First ACQUAINTANCE of the EUROPEANS with Turkish COFFEE
.
When Kara Mustafa Pasha came through Vienna, he was so sure that he would capture the city and he began to plan the parade he was going to do after the invasion. He brought the necessary objects, which he was taken from the Topkapi Palace. As Jean Sobiesky the King of Poland took the command of the ally armies, Pasha’s hopes were broken. Thus, he left all his belongings in front of the Vienna ramparts and he retreated towards Belgrade with his army. Saviour of Vienna, King Sobiesky took all he left (today, some pieces not even exhibited in Topkapi Museum are in the Polish museums).
Meanwhile an interesting incident had occurred:
With the treasuries, sacks of coffee seeds were found. When the Austrians saw the coffee seeds they said, “it seems that Turks eat goat faeces” and they tried to annihilate them. A Viennese man who lived in the Ottoman lands before realised the coffee seeds and told the Austrians what they were. Thus, the Europeans met with coffee.
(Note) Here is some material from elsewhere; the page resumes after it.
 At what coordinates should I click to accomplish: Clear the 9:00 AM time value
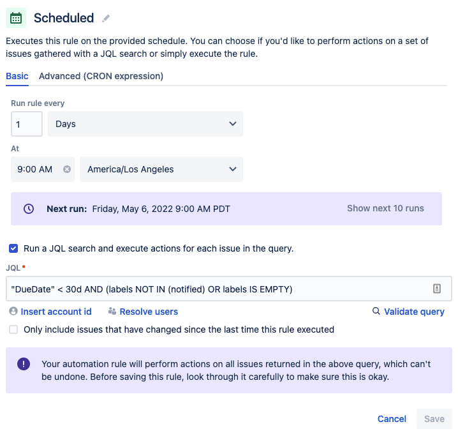[x=66, y=169]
AVRUPALILARIN KAHVE İLE TANIŞMASI
.
1683 yılında Viyana önlerine gelen Merzifonlu Kara Mustafa Paşa, şehri alacağından o kadar emindi ki, Viyana'yı aldıktan sonra şehirde yapacağı geçit törenini planlıyordu. Bu nedenle, bu büyük merasimde kullanılacak eşyaları Topkapı Sarayı'ndan çıkarttırmış ve yanına almıştı. Müttefik ordusunun başına Polonya Kralı Jean Sobiesky'nin geçmesiyle, Merzifonlu Kara Mustafa Paşa'nın bütün hayalleri yıkılmış oldu. Bunun üzerine herşeyini Viyana surlarının önünde bırakan Kara Mustafa Paşa, askerleriyle beraber Belgrad'a doğru çekildi. Geride kalan ne varsa Viyana'yı kurtaran Polonya Kralı Sobiesky'nin oldu. (bugün Topkapı'da bile bulunmayan bazı parçalar Polonya müzelerinde sergilenmektedir.)
Bu sırada ilginç bir olay yaşandı :
Hazinelerin yanında çuvallar dolusu çekilmemiş kahve bulunmaktaydı. Kahve çekirdeklerini gören Avusturyalılar, gördükleri çekirdekleri başka bir şey zannederek, "Türkler meğerse keçi pisliği yerlermiş" dediler ve kahve çekirdeklerini imha etmeye çalıştırlar. Daha önce Osmanlı topraklarında yaşamış bir Viyanalı'nın kahve çekirdeklerini farketmesi ve Avusturyalılara tanelerin ne işe yaradığını anlatması sonucunda Avrupalılar kahveyle tanışmış oldular.